The basic economic objection to crime is that a crime is a costly but sterile transaction. It redistributes wealth, which doesn't increase the size of the social pie; and therefore the costs involved in crime—the time and other inputs of the criminal, and the defensive measures taken by potential victims—are a deadweight loss to society.
But notice that the economic definition of crime as a sterile transaction (or coerced transfer payment) does not correspond to the legal definition of crime; in law, a crime is anything that the government forbids on pain of criminal penalties. Victimless crimes tend to be productive transactions, which make the parties better off (at least by their own lights). Attempting to deter or prevent such transactions are likely therefore to reduce the overall social welfare, like other interferences with the operation of free markets. Of course there may be external costs, costs external to the parties to the drug transaction or other victimless crime, that in some cases justify punishment, but this is probably not true in general.
So the first question to consider in assessing the effects of crime on economic welfare is how much of what is criminalized should be. Bribery of officials is, as Becker points out, an interesting mixed case. It is a voluntary transaction with external costs, but sometimes the social benefits exceed those costs, as where the bribe results in circumvention of an inefficient restriction on commercial activity.
Robberies, kidnappings, and other coerced transfers involve a reallocation of resources from productive commercial activities to a zero-sum game of attack and defend. But I am not sure that we should expect this type of criminality to be a simple function of poor prospects for legal employment. If everyone has poor prospects, and is therefore poor, the gains from crime will be meager; both the benefits of crime and the opportunity costs of the criminal (mainly what he could earn in legal employment) will be depressed. Steeply unequal incomes would seem a better explanation for a high crime rate in a poor country, since despite the overall poverty there would be attractive targets for criminals. The high rate of kidnapping in Mexico City seems related to the fact that the city has many wealthy residents as well as many poor ones.
Another factor in high crime rates in poor countries is that it is difficult to finance an effective apparatus for fighting crime. It requires police and judges who are paid enough not to be readily bribable by criminal gangs; in addition, the police must be sufficiently numerous and well-armed to be capable of protecting judges, witnesses, and criminal investigators. So there is a chicken and egg problem: a poor country has difficulty affording the means of preventing crimes rates from skyrocketing, and the high crime rates help to keep the country poor.

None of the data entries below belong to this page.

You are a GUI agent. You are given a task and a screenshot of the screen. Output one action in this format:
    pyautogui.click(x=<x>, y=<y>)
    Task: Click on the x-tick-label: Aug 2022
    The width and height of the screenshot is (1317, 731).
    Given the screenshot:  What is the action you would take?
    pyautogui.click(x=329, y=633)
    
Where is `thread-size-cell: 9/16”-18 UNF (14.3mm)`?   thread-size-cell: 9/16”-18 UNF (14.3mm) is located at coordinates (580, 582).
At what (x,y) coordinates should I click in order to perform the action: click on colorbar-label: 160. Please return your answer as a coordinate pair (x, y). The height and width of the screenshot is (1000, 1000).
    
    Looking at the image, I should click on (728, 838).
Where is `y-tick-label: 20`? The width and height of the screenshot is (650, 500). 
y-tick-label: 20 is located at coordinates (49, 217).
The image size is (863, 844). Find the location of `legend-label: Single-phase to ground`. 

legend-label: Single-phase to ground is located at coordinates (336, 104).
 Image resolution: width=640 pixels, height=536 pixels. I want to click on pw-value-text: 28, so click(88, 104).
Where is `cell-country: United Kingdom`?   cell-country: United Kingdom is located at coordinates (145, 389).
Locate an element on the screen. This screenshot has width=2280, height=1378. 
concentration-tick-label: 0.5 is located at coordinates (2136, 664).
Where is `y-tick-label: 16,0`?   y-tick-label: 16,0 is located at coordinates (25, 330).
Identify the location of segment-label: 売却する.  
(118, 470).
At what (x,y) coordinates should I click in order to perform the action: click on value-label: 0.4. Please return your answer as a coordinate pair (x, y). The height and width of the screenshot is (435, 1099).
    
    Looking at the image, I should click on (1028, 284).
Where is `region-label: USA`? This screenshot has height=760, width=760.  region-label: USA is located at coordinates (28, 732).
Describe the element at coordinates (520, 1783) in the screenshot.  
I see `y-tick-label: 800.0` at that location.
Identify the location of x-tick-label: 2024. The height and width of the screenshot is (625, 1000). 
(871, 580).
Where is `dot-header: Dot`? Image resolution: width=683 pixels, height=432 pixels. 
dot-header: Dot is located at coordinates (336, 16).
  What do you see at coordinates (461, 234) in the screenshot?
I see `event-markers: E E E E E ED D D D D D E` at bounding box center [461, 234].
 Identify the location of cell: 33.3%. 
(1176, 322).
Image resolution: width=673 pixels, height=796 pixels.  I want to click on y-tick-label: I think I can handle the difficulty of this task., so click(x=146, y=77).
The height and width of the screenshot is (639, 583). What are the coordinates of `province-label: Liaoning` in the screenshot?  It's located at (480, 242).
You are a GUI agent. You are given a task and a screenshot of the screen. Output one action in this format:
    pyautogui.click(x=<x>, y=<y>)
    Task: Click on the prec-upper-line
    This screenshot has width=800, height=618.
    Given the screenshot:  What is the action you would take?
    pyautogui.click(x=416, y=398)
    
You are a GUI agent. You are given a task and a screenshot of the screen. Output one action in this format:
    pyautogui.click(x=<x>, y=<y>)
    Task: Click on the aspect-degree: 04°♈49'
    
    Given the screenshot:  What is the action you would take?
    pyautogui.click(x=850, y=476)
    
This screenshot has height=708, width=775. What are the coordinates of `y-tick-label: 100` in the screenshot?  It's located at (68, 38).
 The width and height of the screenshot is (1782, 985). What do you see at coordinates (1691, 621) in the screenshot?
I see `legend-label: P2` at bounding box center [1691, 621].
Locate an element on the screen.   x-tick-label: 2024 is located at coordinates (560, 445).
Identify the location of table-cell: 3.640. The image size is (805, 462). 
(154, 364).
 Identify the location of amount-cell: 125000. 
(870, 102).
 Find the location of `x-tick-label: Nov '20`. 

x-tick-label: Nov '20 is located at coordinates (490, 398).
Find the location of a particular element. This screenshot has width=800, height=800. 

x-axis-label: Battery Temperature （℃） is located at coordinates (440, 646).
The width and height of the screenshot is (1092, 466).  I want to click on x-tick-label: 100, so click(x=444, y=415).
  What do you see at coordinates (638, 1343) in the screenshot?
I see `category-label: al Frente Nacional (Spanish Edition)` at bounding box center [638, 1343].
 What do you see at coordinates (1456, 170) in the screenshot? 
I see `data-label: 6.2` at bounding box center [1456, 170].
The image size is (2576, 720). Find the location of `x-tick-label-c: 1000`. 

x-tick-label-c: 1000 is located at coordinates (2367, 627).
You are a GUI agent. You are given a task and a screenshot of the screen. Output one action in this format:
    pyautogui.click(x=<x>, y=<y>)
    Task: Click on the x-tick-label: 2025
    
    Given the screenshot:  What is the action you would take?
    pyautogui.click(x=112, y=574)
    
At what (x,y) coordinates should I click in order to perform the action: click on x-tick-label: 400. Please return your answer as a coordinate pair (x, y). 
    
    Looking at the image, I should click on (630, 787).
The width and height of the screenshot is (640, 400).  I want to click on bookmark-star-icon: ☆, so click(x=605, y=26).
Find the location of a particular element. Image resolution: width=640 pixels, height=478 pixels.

It is true that the aggregate expense of even well-paid police and judges is likely to be only a small percentage of GDP even in a poor country. But it is difficult to set a wage scale for a class of workers that is grossly in excess of prevailing wages for work involving similar skills and education.
A possible response to resource limitations on crime fighting is very severe punishment of convicted criminals. The threat of punishment has a deterrent effect, provided the probability of punishment is not negligible; and as Becker long ago pointed out in his famous 1968 article on crime and punishment, making the threat is a lot cheaper than hiring a huge police force. In other words, resources on maintaining a high probability of apprehending and punishing criminals can be economized on, without lose of deterrence, by jacking up the punishment of those who are apprehended; the expected cost of punishment need be no higher. Moreover, the probability of apprehension and conviction can be cheaply enhanced, too, by reducing the procedural rights of criminal defendants. In addition, purging the statute books of victimless crimes, and eliminating foolish regulations that invite bribery to circumvent them, can reduce demands on the criminal justice system and permit refocusing it on the crimes that impose the greatest costs on the society.